Posted by David Bowermaster
Administrator, Microsoft on the Issues
For those of you following our new blog who are not journalists, we wanted to give you a heads up about a press statement we issued a few minutes ago.
As you’ll see, the statement concerns a legal action we received yesterday from the Directorate General for Competition of the European Commission. (DG Comp, to use the shorthand, sets and enforces marketplace rules that apply to all companies doing business in Europe).
The “Statement of Objections” concerns our practice of including Internet Explorer browsing technology in the Windows operating system, which we’ve done since 1996.
We’ll provide a formal response to DG Comp within the next two months. In the meantime, since this is a legal matter, we won’t have much to say publicly. But, in the interest of transparency, we wanted to make sure you were aware of the issue and heard about it directly from us.

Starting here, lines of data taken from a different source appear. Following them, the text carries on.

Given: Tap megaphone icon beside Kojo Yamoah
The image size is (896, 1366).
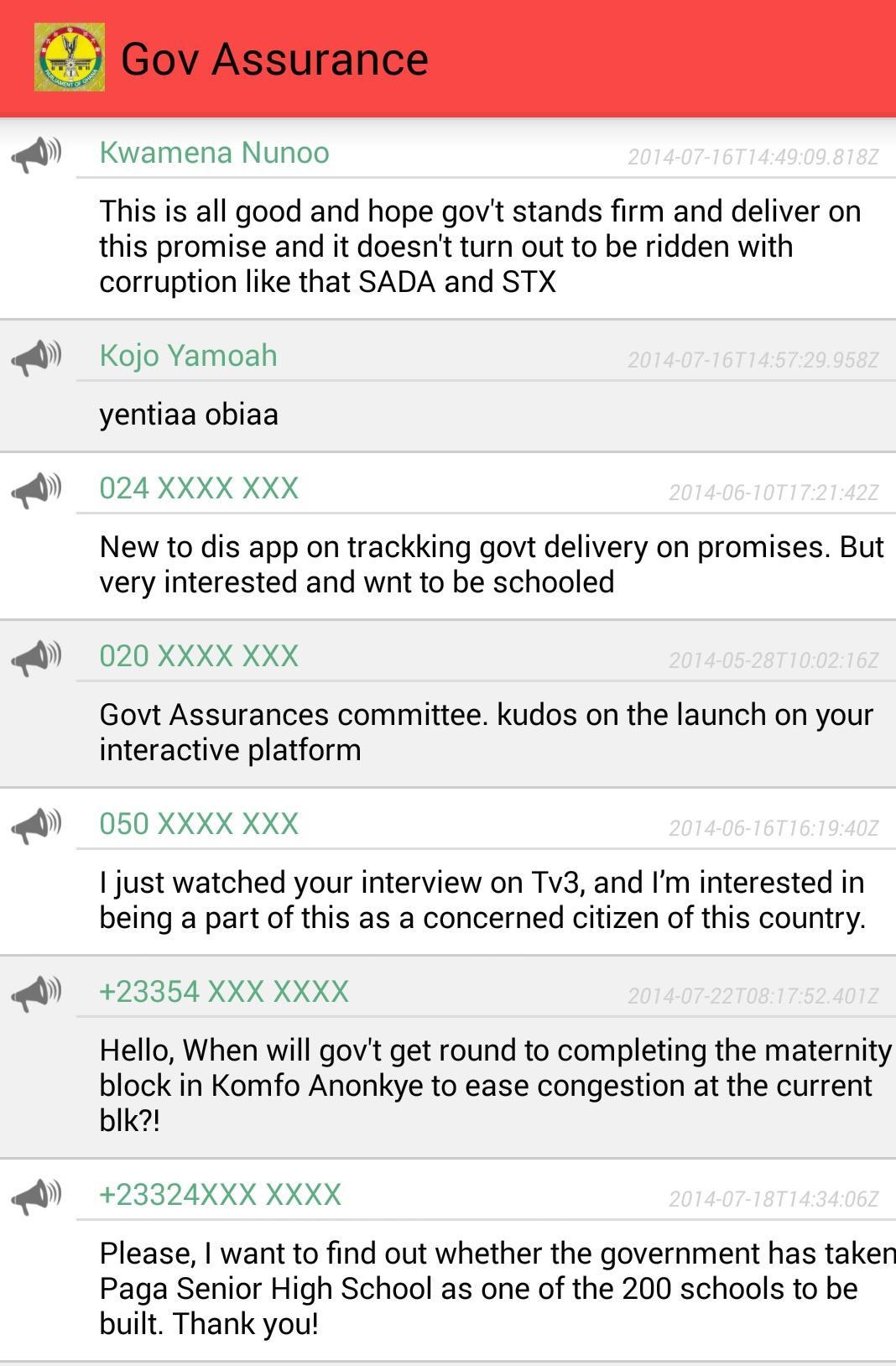Looking at the screenshot, I should click(37, 357).
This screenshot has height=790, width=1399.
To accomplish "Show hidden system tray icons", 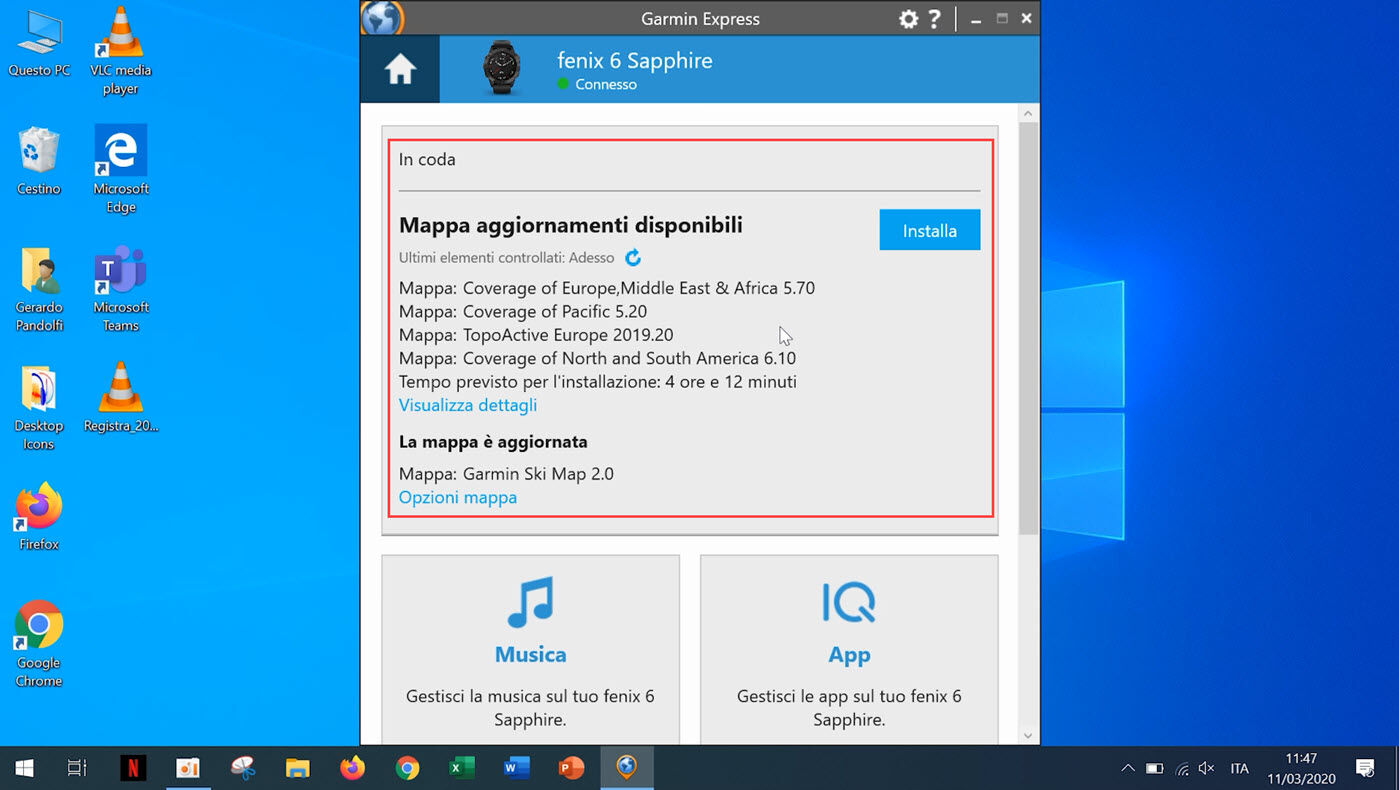I will pyautogui.click(x=1127, y=768).
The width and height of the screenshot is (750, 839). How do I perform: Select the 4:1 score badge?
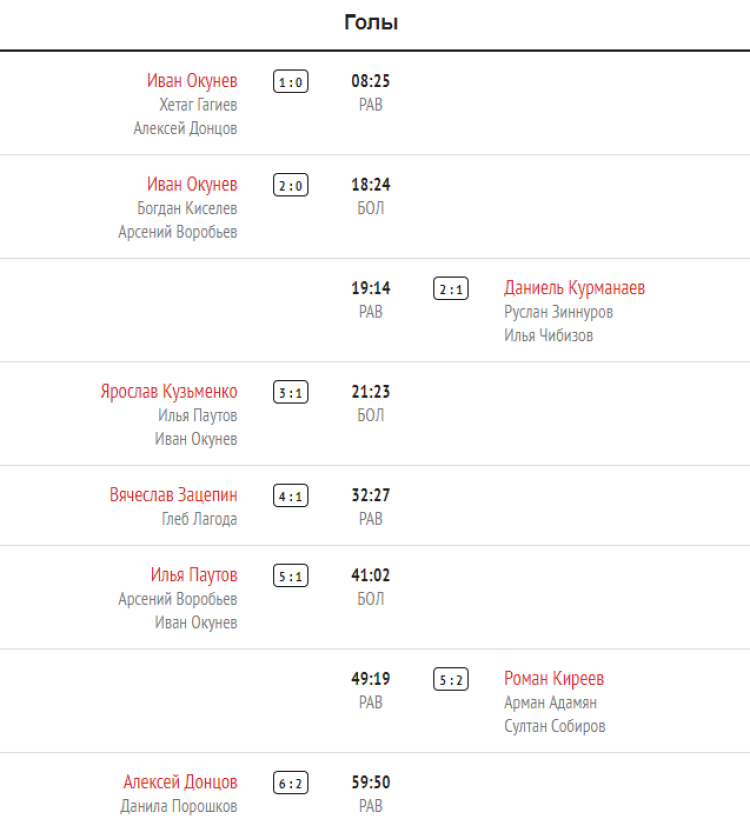[x=291, y=496]
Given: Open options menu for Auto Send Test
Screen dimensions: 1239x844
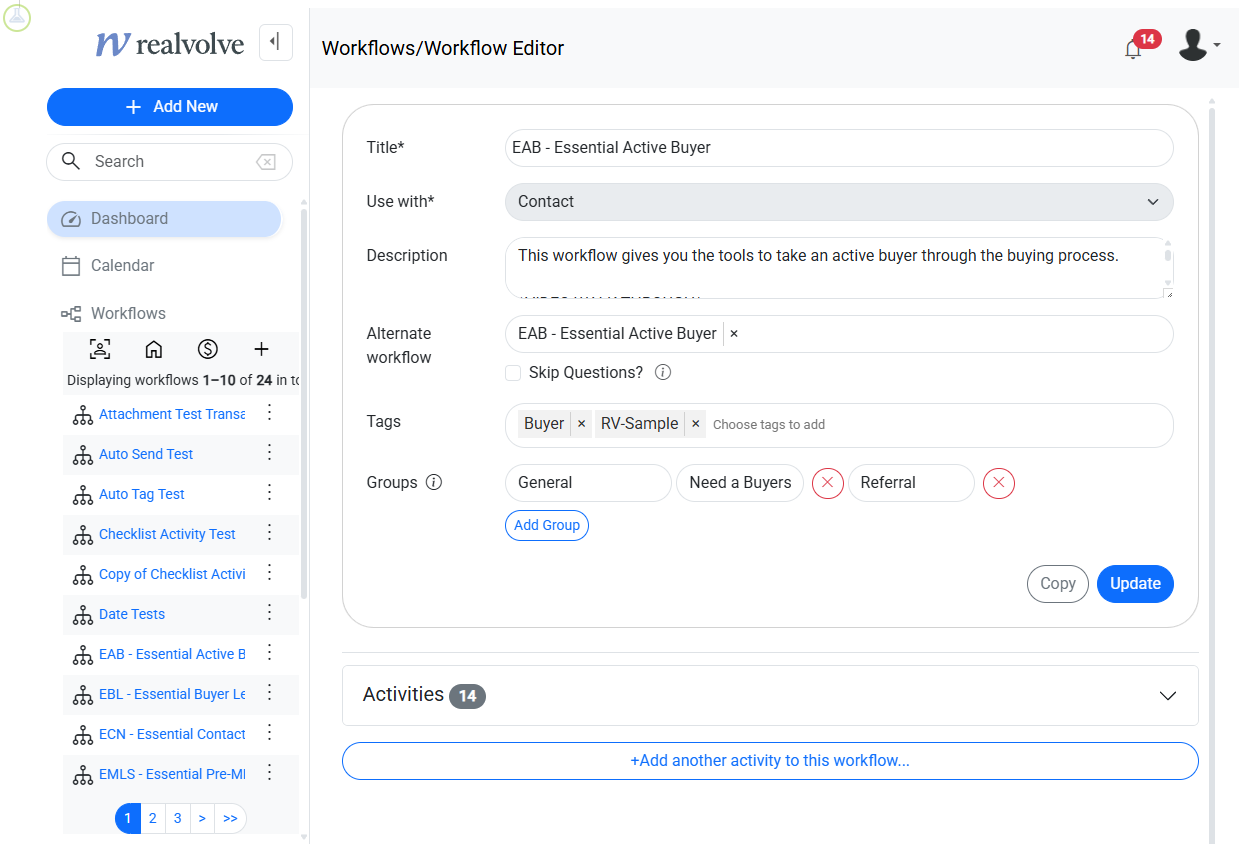Looking at the screenshot, I should [269, 453].
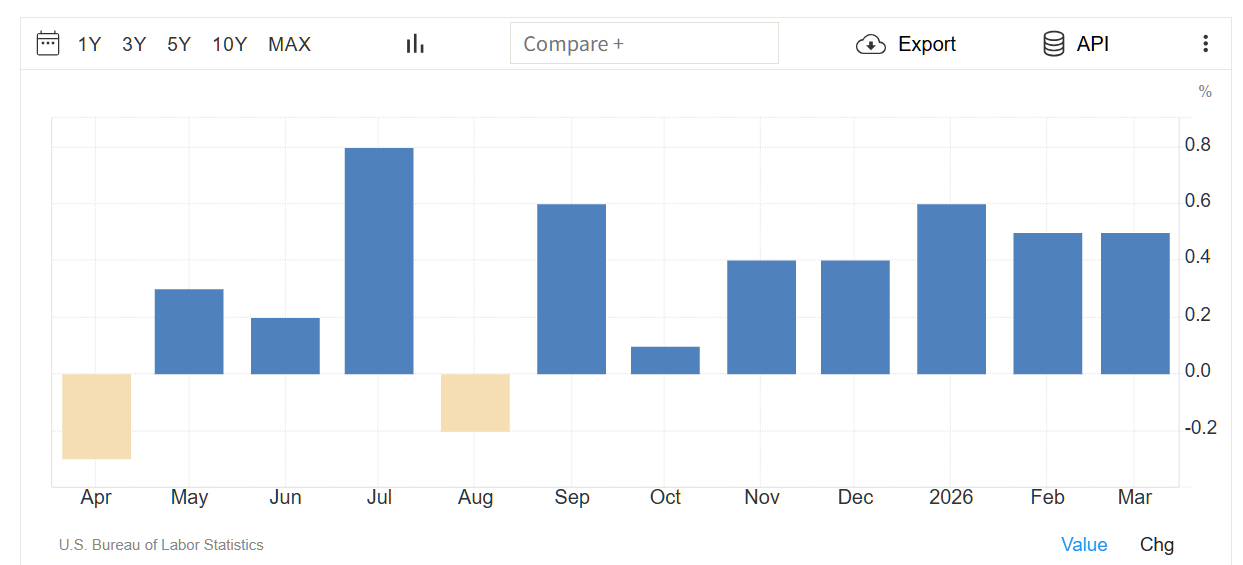
Task: Switch to 5Y time range
Action: pyautogui.click(x=179, y=44)
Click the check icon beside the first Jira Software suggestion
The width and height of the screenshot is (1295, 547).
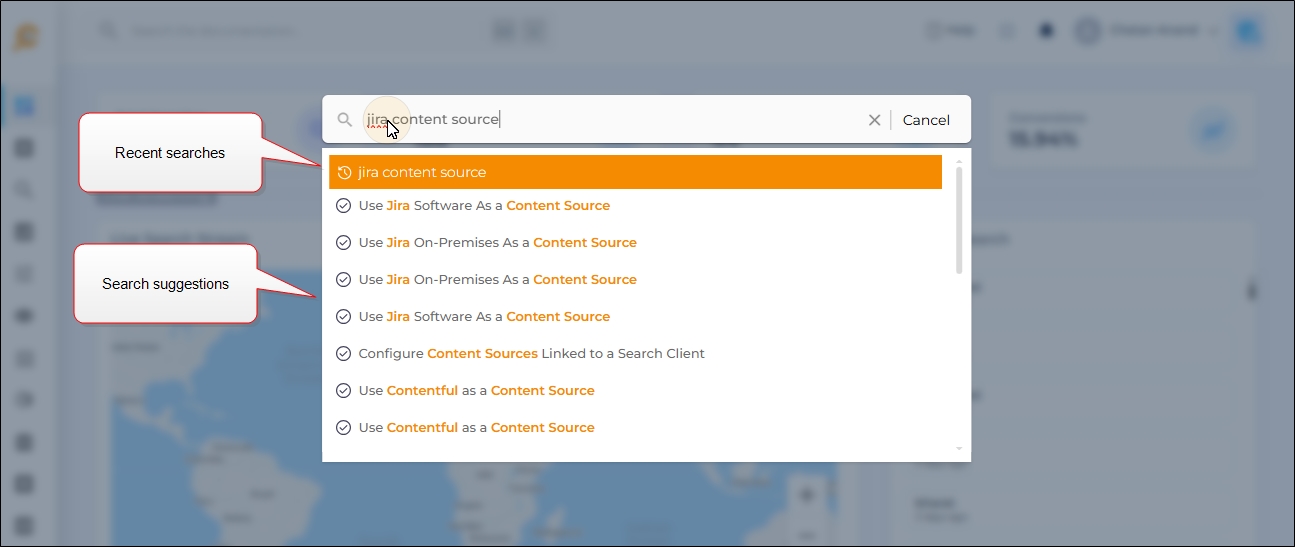tap(343, 206)
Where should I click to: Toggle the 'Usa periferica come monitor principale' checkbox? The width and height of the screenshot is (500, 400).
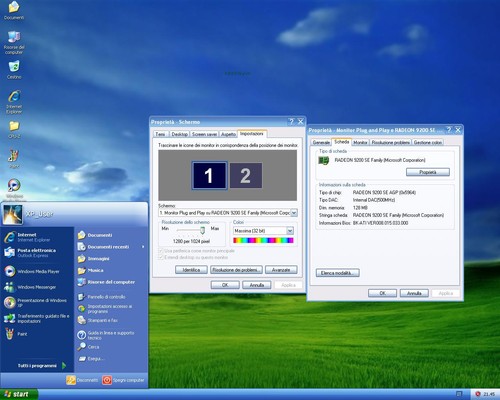tap(161, 251)
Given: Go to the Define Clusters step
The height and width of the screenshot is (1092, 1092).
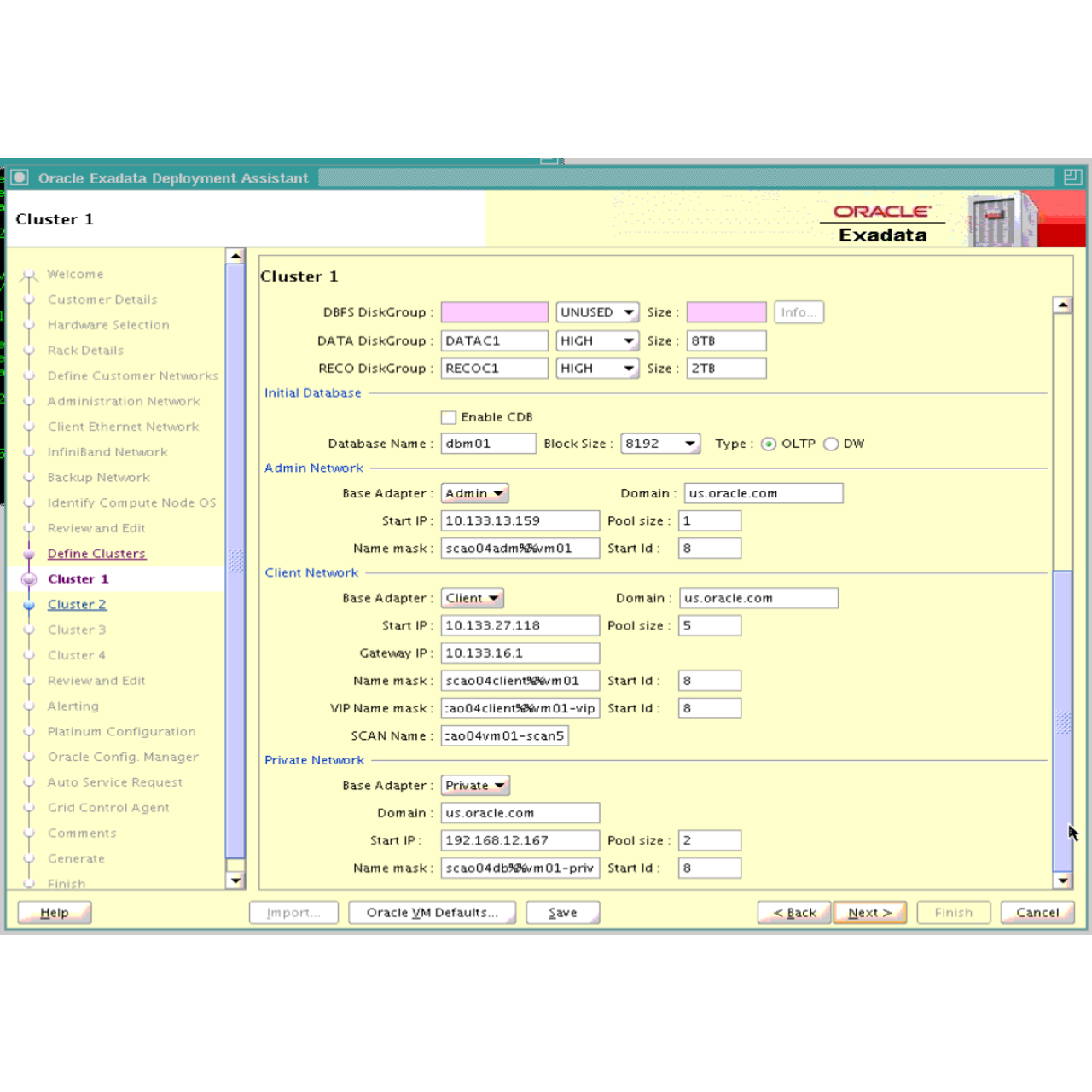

MICROSOFT STATEMENT ON EUROPEAN COMMISSION STATEMENT OF OBJECTIONS
January 16, 2009
“Yesterday Microsoft received a Statement of Objections from the Directorate General for Competition of the European Commission. The Statement of Objections expresses the Commission’s preliminary view that the inclusion of Internet Explorer in Windows since 1996 has violated European competition law. According to the Statement of Objections, other browsers are foreclosed from competing because Windows includes Internet Explorer. The Statement of Objections states that the remedies put in place by the U.S. courts in 2002 following antitrust proceedings in Washington, D.C. do not make the inclusion of Internet Explorer in Windows lawful under European Union law.”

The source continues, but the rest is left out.